→ **REQUIRED WORK**
a. In the passage on insurance business intelligence, what kind of BI does Josefowicz say is evolving now?
b. Summarize the passage on insurance business intelligence in two sentences.

→ **SOURCE TEXT**
┌────────
The insurance business never has suffered from a shortage of data, but developing it into intelligent information has been like harnessing the wind. As business intelligence has matured and improved, though, insurers have been able to focus on specific needs (with an eye out for the enterprise, as well).
BI has become more tactical in its deployment among carriers today, observes Novarica insurance director Matt Josefowicz. “We don’t think that’s a bad thing if you maintain an enterprise perspective,” he says. “Over the past 10 years, traditional data projects come from a supply-side point of view. What we are seeing now is the evolution of demand-driven BI.”
Companies need to start with a business case and then determine how to make it actionable, explains Josefowicz. Carriers then can go back and create the infrastructure to support achieving that business goal. “If you build the infrastructure intelligently, it can be leveraged to support other goals,” he says. “The problem is you can build a massive database with an analytic layer on top, but if no one knows what to do with it, you are not going to get any business value out of it.”
└────────
→ **DATA LINES**
┌────────
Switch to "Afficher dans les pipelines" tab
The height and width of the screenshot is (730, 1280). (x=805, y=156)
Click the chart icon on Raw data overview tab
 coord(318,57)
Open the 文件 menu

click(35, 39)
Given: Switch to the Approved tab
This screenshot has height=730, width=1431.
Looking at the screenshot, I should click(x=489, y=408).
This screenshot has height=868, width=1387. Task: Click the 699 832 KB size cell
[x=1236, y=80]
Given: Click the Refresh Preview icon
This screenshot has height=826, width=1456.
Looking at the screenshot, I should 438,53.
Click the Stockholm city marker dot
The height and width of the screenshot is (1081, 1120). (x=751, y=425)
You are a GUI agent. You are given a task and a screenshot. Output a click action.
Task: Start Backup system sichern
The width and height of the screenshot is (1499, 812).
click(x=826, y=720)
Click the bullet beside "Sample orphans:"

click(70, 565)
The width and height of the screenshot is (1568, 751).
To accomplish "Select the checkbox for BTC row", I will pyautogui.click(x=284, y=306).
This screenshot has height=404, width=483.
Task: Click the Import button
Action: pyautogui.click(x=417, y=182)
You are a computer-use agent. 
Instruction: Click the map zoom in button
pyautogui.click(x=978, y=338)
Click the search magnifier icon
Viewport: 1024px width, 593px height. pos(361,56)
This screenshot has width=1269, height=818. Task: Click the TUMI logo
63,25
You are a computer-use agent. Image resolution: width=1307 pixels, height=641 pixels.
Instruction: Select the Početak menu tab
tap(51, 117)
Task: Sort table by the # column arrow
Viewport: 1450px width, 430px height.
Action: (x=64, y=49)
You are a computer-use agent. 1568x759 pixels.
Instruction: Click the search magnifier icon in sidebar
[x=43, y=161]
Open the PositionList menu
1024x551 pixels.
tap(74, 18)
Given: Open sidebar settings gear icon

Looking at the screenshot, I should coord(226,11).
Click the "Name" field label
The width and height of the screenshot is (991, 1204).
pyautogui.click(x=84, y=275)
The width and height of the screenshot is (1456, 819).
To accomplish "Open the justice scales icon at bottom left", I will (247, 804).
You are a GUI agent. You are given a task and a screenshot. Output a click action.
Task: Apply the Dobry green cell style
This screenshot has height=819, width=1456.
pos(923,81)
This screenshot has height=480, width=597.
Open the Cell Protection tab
└────────
→ **RESULTS OF THE TASKS**
a. Demand-driven BI.

b. As business intelligence has matured, insurers have deployed it more tactically, and Novarica's Matt Josefowicz describes a shift from supply-side data projects toward demand-driven BI. He advises carriers to start with an actionable business case and then build infrastructure to support it, since a large database that no one knows how to use yields no business value.